Monday, February 26, 2007

Picture if you will.

It must be so much easier to be a mainstream author, half the work of writing a book is already done. Why do I say that? For a mainstream author, the scene can be set in a few words: "New York, 1961." For the great majority of readers, that's all they need to summon up the setting. That image may be historically inaccurate - not everyone may know that the Yankees won the World Series that year - but that great majority will probably share a reasonably consistent vision of the Big Apple at the start of the 60's.

Pity the poor SF author! "New York, 3111." Pleasant though it might be to stop there, it's really just the beginning. New York in 3111 might be any one of an infinite number of New Yorks, and it seems unlikely that the reader will summon up a picture of Manhattan heading off for the near stars inside a gravity-polarized spindizzy bubble without a little guidance from the author. (Cities in Flight, James Blish. Took me less than five minutes to find the year that NY NY goes "Okie", I'm vaguely proud of myself.)

And save some of your pity for fantasy authors - at least people know what New York is! After the expectant reader is informed that it is the 3rd of Grune in the Year of the Reversed Ptarmigan in the Century of the Anchovy in the city of Ankh-Morpork, said reader may well be even more expectant.

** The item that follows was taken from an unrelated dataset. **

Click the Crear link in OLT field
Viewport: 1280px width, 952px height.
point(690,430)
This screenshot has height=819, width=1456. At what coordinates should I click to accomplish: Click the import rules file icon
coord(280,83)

The fulfillment of that expectation is the great strength of fantasy or science fiction, but tends to be handled in different ways. Some authors, like William Gibson, blend the process of setting the stage into the narrative - or, like William Gibson again, just go for it, and it's the reader's job to keep up. (Compare Neuromancer to Count Zero - there's a bit of overt scene-setting in Neuromancer, but Gibson certainly doesn't waste anyone's time explaining things in Count Zero, sequel or not.) Others choose to do a deliberate introduction of some sort: The Stars My Destination by Alfred Bester is a good example of a brief prefactory statement before jumping in with both feet, and I'd be spoiled for choice if I started looking for books with a second chapter that draws a map of the world, as it were. I am in no way critical of this approach, those chapters are usually beautiful, wonderful and marvellous, the author standing centre stage and describing their vision directly to the audience.

But my great personal irritant is the cliché of the expository speech, wherein the kindly but agèd scientist/wizard/elder/brood master is continually talking about why it is that things are as they are. Now, I grant you, this can be done with grace and style, and I'm willing to admit that dialogue is a useful tool - after all, there are times when the reader needs to get some backstory or nothing will make any sense at all, and having an uninformed hobbit or two asking leading questions certainly makes life easier. However, there have been many times when I've thought to myself, "Yes yes, here we go, the Old One is going to give us a little talk...You know as well as I do, young one, that ever since the time of the Great Struggle with the Darkness..." There should be some sort of demerit system for any sentence in a science fiction or fantasy novel that starts, "You know as well as I do" or anything along those lines.